A clair-managed table. Imports an upstream Trouve and references it in an f-string.

# refined/orders/daily.py  →  refined.orders.daily
from clair import Column, ColumnType, Trouve, TrouveType, TestNotNull
from source.orders.raw import trouve as raw_orders

trouve = Trouve(
    type=TrouveType.TABLE,
    sql=f"""
        SELECT
            order_id,
            customer_id,
            amount,
            created_at::date AS created_date
        FROM {raw_orders}
        WHERE order_id IS NOT NULL
    """,
    columns=[
        Column(name="order_id", type=ColumnType.STRING, nullable=False),
        Column(name="customer_id", type=ColumnType.STRING),
        Column(name="amount", type=ColumnType.FLOAT),
        Column(name="created_date", type=ColumnType.DATE),
    ],
    tests=[TestNotNull(column="order_id")],
    docs="Cleaned orders with date column extracted.",
)

VIEW

Same as TABLE but creates a CREATE OR REPLACE VIEW instead. Does not support incremental strategies.

# reports/orders/recent.py  →  reports.orders.recent
from clair import Trouve, TrouveType
from refined.orders.daily import trouve as daily_orders

trouve = Trouve(
    type=TrouveType.VIEW,
    sql=f"""
        SELECT *
        FROM {daily_orders}
        WHERE created_date >= dateadd('day', -30, current_date())
    """,
)

PandasTrouve

When SQL isn't the right tool, use PandasTrouve. Instead of an f-string query, you supply a Python function. Clair fetches the upstream tables from Snowflake as DataFrames, calls your function on the machine running clair, then writes the result back to Snowflake.

# derived/products/top_rated.py
import pandas as pd
from clair import PandasTrouve
from refined.products.catalog import trouve as catalog
from refined.products.reviews import trouve as reviews

def top_rated(inputs):
    df = inputs["catalog"].merge(inputs["reviews"], on="product_id")
    return (
        df.groupby(["product_id", "name"])["rating"]
        .mean()
        .reset_index()
        .query("rating >= 4")
    )

trouve = PandasTrouve(
    inputs={"catalog": catalog, "reviews": reviews},
    transform=top_rated,
)

Key differences from Trouve:

Trouve PandasTrouve
Execution Inside Snowflake Locally on the clair machine
Output type TABLE or VIEW TABLE only
Incremental Supported Full-refresh only
SQL Required (TABLE/VIEW) Not used
Dependencies f-string imports inputs dict

Everything else — DAG integration, --select filtering, data quality tests, clair dag output — works the same way.

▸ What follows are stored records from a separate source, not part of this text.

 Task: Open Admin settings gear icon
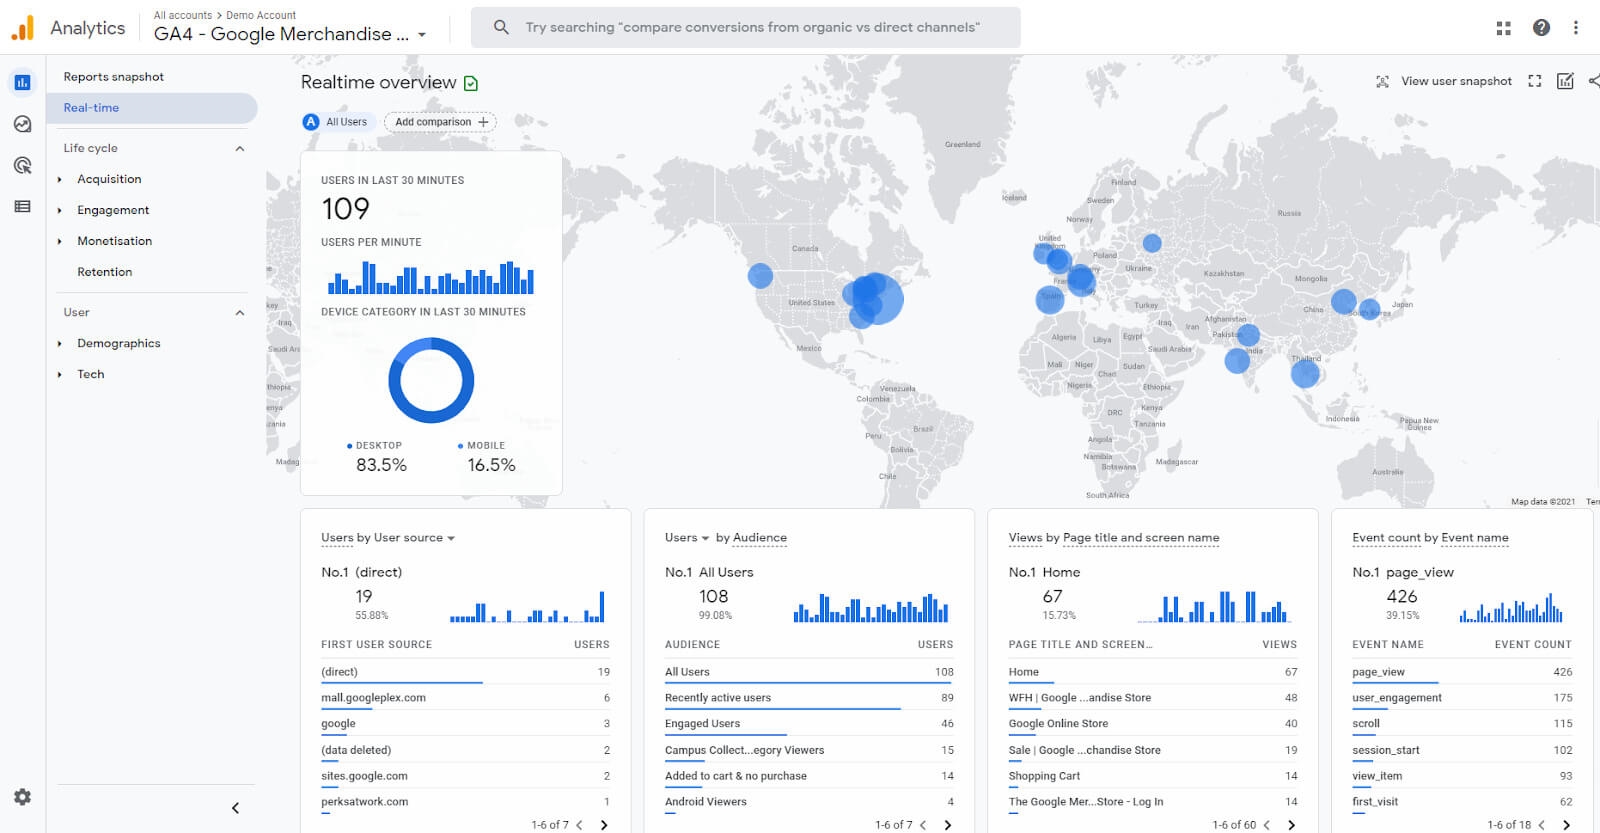(22, 797)
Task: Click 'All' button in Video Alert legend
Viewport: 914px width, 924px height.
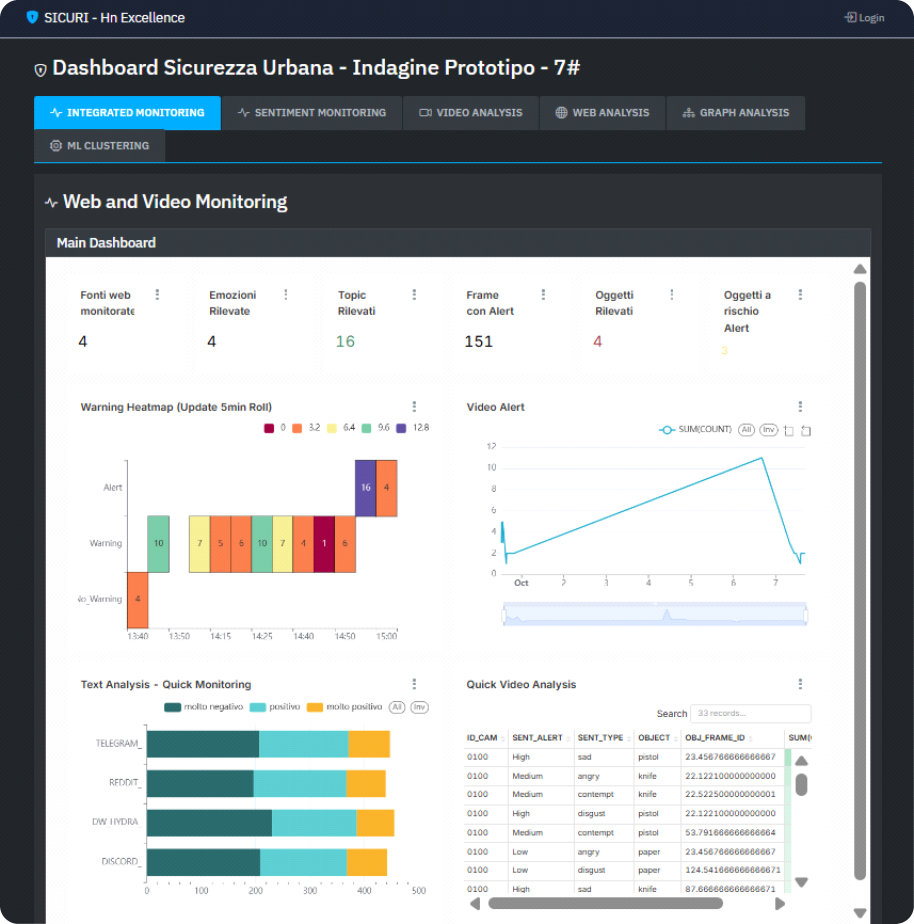Action: tap(746, 430)
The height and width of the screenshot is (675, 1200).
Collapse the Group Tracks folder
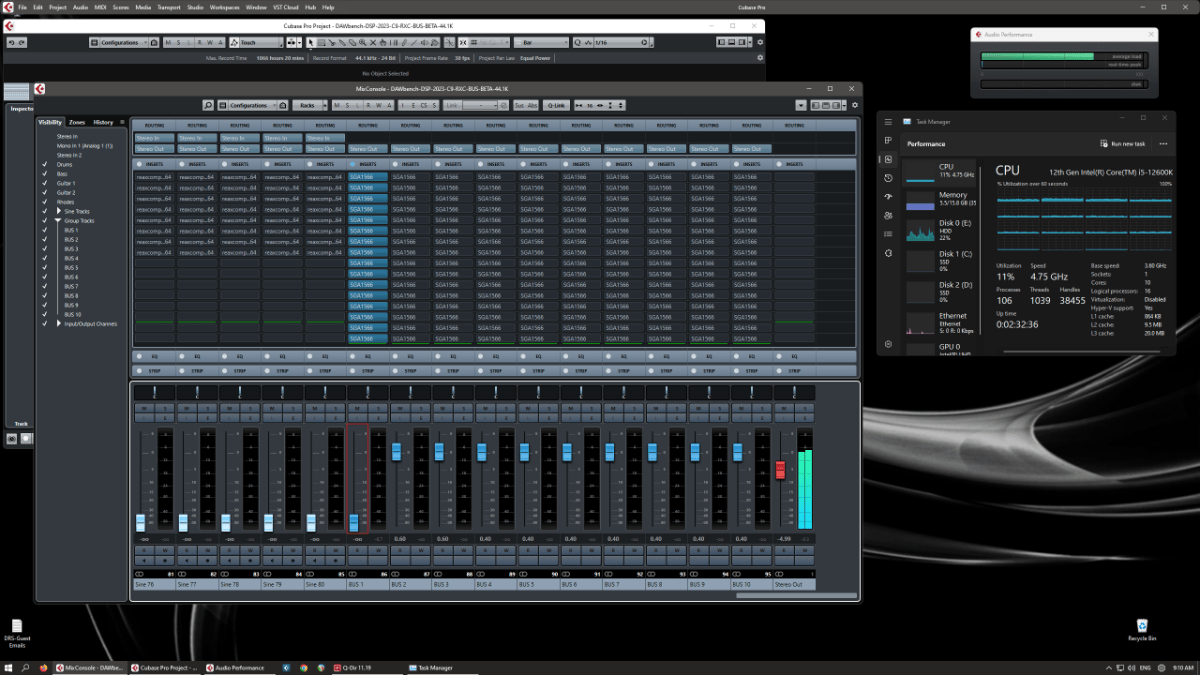tap(58, 218)
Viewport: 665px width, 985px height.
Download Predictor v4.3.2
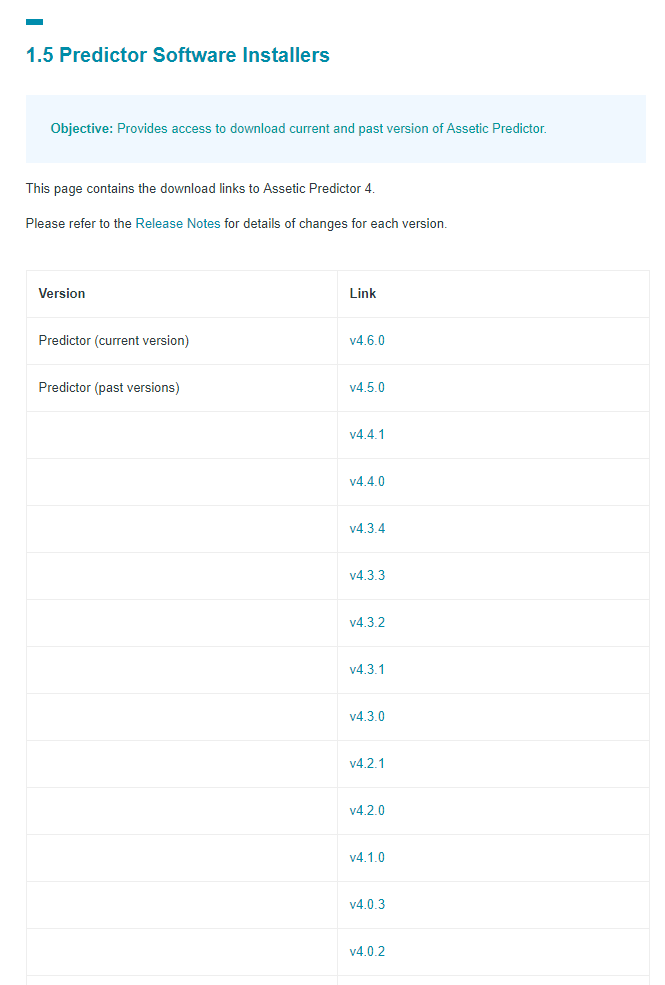[x=367, y=623]
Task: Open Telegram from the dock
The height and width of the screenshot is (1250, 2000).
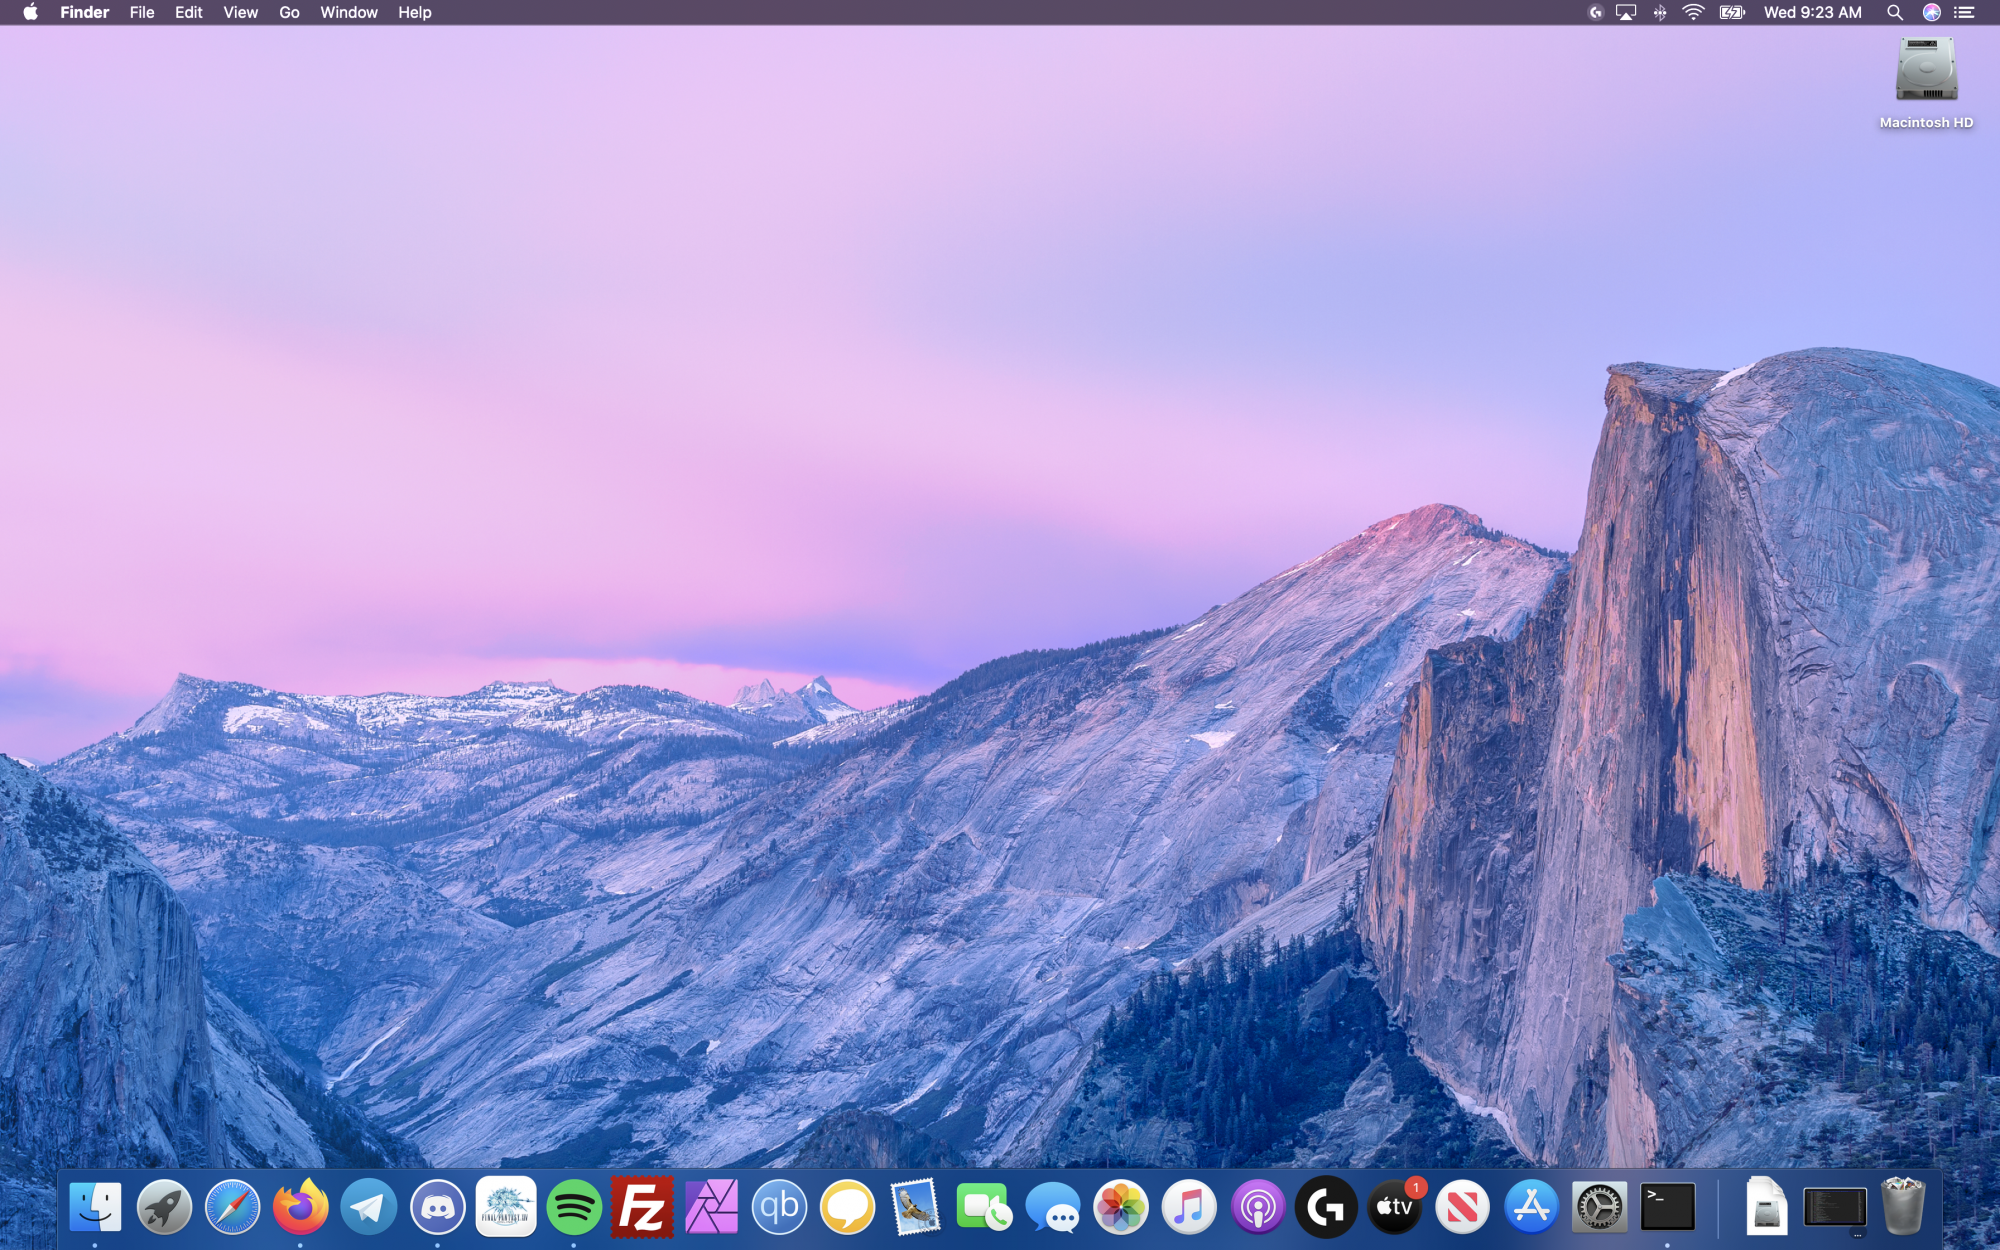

See the Pandas-native guide for a full walkthrough.

After discovery

Once clair discovers a Trouve, it sets compiled attributes. Two useful properties become available:

  • trouve.full_name — the fully-qualified Snowflake name (e.g. refined.orders.daily)
  • trouve.is_compiledTrue once the project has been discovered

Accessing full_name before discovery raises RuntimeError.